* **Task directions**: Set down each of the following entries word for word, preserving every line in its original order.
'''
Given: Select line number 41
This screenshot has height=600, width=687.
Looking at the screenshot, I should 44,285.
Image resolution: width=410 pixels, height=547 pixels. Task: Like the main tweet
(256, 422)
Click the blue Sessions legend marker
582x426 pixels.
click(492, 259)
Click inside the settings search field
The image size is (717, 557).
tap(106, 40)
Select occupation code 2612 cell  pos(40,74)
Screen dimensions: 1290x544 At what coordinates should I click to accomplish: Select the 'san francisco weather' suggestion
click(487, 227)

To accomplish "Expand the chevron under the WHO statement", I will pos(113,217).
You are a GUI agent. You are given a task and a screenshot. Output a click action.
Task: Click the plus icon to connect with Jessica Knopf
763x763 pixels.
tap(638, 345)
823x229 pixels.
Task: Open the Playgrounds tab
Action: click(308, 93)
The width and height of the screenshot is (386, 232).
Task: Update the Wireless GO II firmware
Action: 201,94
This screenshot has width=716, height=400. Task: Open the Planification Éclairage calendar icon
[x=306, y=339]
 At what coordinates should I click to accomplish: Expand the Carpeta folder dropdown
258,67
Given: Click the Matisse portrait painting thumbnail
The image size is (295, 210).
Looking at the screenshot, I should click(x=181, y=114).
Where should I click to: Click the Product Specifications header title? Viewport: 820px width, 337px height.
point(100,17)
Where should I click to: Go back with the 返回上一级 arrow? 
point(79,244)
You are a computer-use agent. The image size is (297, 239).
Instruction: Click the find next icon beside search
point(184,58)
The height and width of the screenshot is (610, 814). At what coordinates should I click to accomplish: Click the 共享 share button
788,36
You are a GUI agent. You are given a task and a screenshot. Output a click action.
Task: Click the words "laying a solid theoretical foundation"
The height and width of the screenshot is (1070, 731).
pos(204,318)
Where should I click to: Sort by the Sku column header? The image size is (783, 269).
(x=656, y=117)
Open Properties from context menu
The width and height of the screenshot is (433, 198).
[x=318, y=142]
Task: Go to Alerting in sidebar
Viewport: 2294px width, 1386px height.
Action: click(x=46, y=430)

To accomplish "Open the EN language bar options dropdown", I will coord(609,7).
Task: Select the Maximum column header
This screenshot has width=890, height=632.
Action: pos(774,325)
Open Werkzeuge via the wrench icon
'''
* **Correct response**:
Given: Select line number 41
This screenshot has height=600, width=687.
Looking at the screenshot, I should 44,285.
Image resolution: width=410 pixels, height=547 pixels. Task: Like the main tweet
(256, 422)
Click the blue Sessions legend marker
582x426 pixels.
click(492, 259)
Click inside the settings search field
The image size is (717, 557).
tap(106, 40)
Select occupation code 2612 cell  pos(40,74)
Screen dimensions: 1290x544 At what coordinates should I click to accomplish: Select the 'san francisco weather' suggestion
click(487, 227)

To accomplish "Expand the chevron under the WHO statement", I will pos(113,217).
You are a GUI agent. You are given a task and a screenshot. Output a click action.
Task: Click the plus icon to connect with Jessica Knopf
763x763 pixels.
tap(638, 345)
823x229 pixels.
Task: Open the Playgrounds tab
Action: click(308, 93)
The width and height of the screenshot is (386, 232).
Task: Update the Wireless GO II firmware
Action: 201,94
This screenshot has width=716, height=400. Task: Open the Planification Éclairage calendar icon
[x=306, y=339]
 At what coordinates should I click to accomplish: Expand the Carpeta folder dropdown
258,67
Given: Click the Matisse portrait painting thumbnail
The image size is (295, 210).
Looking at the screenshot, I should click(x=181, y=114).
Where should I click to: Click the Product Specifications header title? Viewport: 820px width, 337px height.
point(100,17)
Where should I click to: Go back with the 返回上一级 arrow? 
point(79,244)
You are a computer-use agent. The image size is (297, 239).
Instruction: Click the find next icon beside search
point(184,58)
The height and width of the screenshot is (610, 814). At what coordinates should I click to accomplish: Click the 共享 share button
788,36
You are a GUI agent. You are given a task and a screenshot. Output a click action.
Task: Click the words "laying a solid theoretical foundation"
The height and width of the screenshot is (1070, 731).
pos(204,318)
Where should I click to: Sort by the Sku column header? The image size is (783, 269).
(x=656, y=117)
Open Properties from context menu
The width and height of the screenshot is (433, 198).
[x=318, y=142]
Task: Go to Alerting in sidebar
Viewport: 2294px width, 1386px height.
Action: click(x=46, y=430)

To accomplish "Open the EN language bar options dropdown", I will coord(609,7).
Task: Select the Maximum column header
This screenshot has width=890, height=632.
Action: pos(774,325)
Open Werkzeuge via the wrench icon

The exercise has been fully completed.